Negative gearing is proving to be one of those political hot topics. Recently, the Labor Party announced plans to scrap negative gearing yet again. It’s time to reflect on why it isn’t such a bad thing.
If you listen to Labor, it’s those with millions who are somehow screwing the taxation system (and the taxpayers) by providing rental properties for people who can’t afford to buy their own houses. I recall being one of those people and buying my first house when interest rates were 0.19 per cent. Almost 30 years later, my wife and I were in a position to build our wealth by negatively gearing an investment property.

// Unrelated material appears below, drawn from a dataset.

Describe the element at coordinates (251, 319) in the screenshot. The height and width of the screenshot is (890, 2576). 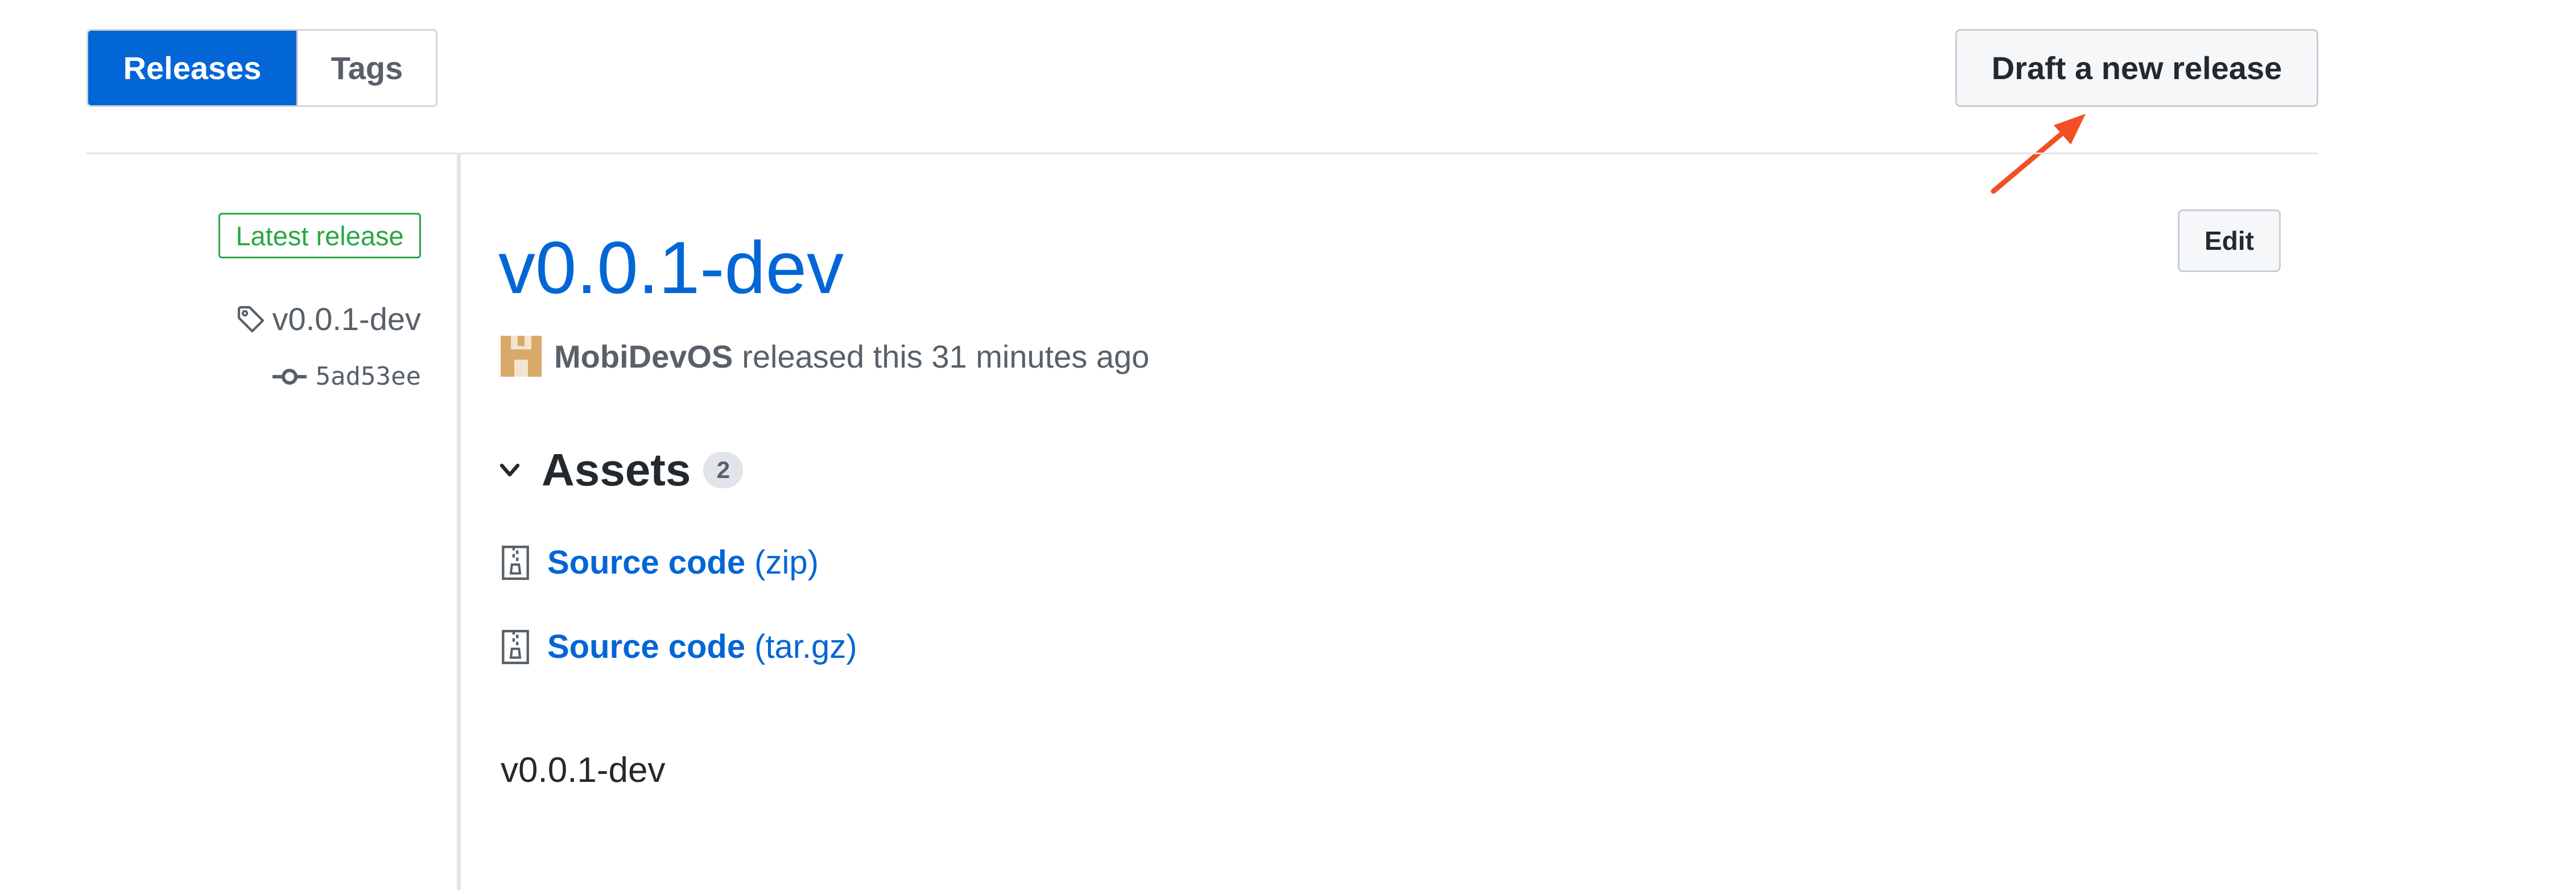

The amount of taxation reduced from our respective tax payments wasn’t hugely significant, but it did help us at the time because even with an investment property, we still weren’t wealthy. Most people who have investment properties aren’t wealthy. They are people trying to consolidate their futures.
Our investment property kept someone housed — our clients. It also meant we had to pay for body corporate, a property manager, gardeners, tradespeople when repairs were needed, insurance policies, rates and water taxes, mortgage, advertising and more. That one property helped keep a number of people in jobs and the economy going. Yes, I know, if we had lived in it, we would have had to pay most of the above too, but we paid them elsewhere.
Along the way, we managed to pay out the property mortgage (from superannuation) and finish work. We are now retired and still own and rent out the property, which provides us with some of our income in retirement. The upside for taxpayers is that my wife and I have been retired for six years and have never had an income via pension from the public purse.
If you calculate (on today’s terms) what six years of a couples’ pension is worth, it comes out at about $190,000. That’s much, much more than we saved in taxes through negative gearing. We also still provide accommodation for a lovely couple who rent our investment property.
Remember what happened when Bob Hawke’s Labor government scrapped negative gearing? There became a severe shortage of rental properties as people began to offload their investment properties. While it sounds like good government policy to attack the high-income earners of Australia, there are often unforeseen consequences and usually some that should have been foreseen but weren’t.
I believe there is a reasonable argument to limit the number of negatively geared dwellings a person can have, but to eliminate negative gearing completely will have an adverse effect on our economy and the lives of many Australians.